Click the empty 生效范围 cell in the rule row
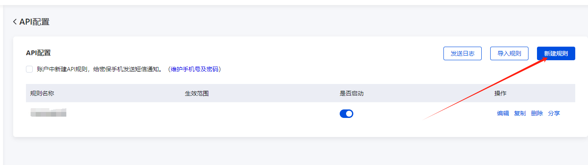 (258, 114)
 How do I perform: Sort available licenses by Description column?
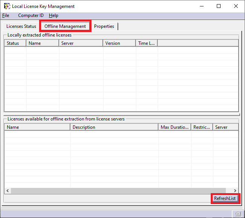(114, 127)
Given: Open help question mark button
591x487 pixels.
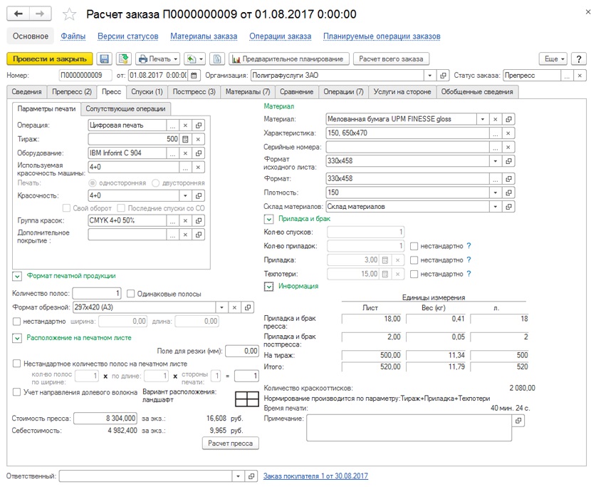Looking at the screenshot, I should pyautogui.click(x=579, y=59).
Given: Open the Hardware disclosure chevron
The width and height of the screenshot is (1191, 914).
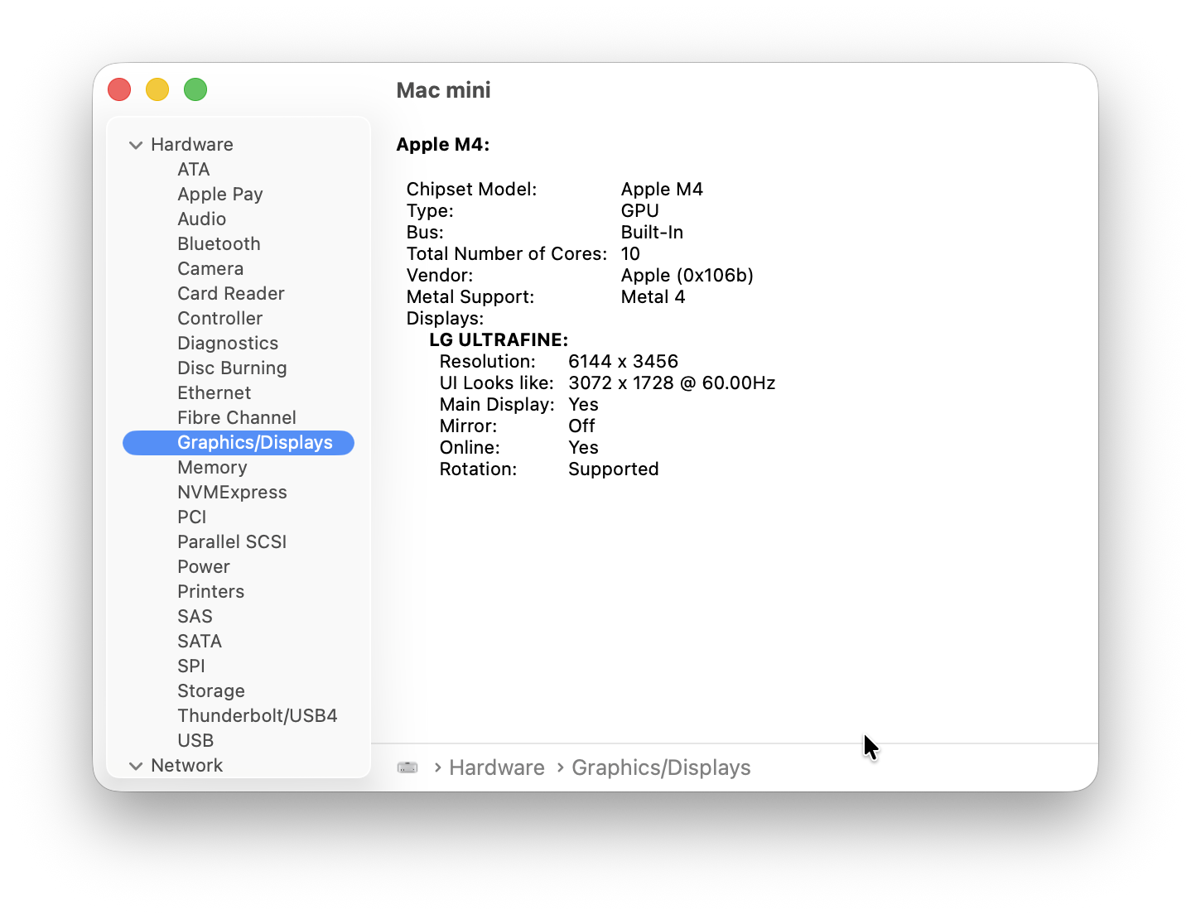Looking at the screenshot, I should tap(136, 145).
= = =
INSTRUCTIONS TO FOLLOW: For this exercise, return exactly the lines above from the line with "How do I perform: Sort" through the line with "Given: Open the Hardware disclosure chevron", both included. Do not copy the pictures.

COMPLETED EXERCISE:
 How do I perform: Sort available licenses by Description column?
(114, 127)
Given: Open help question mark button
591x487 pixels.
Looking at the screenshot, I should pyautogui.click(x=579, y=59).
Given: Open the Hardware disclosure chevron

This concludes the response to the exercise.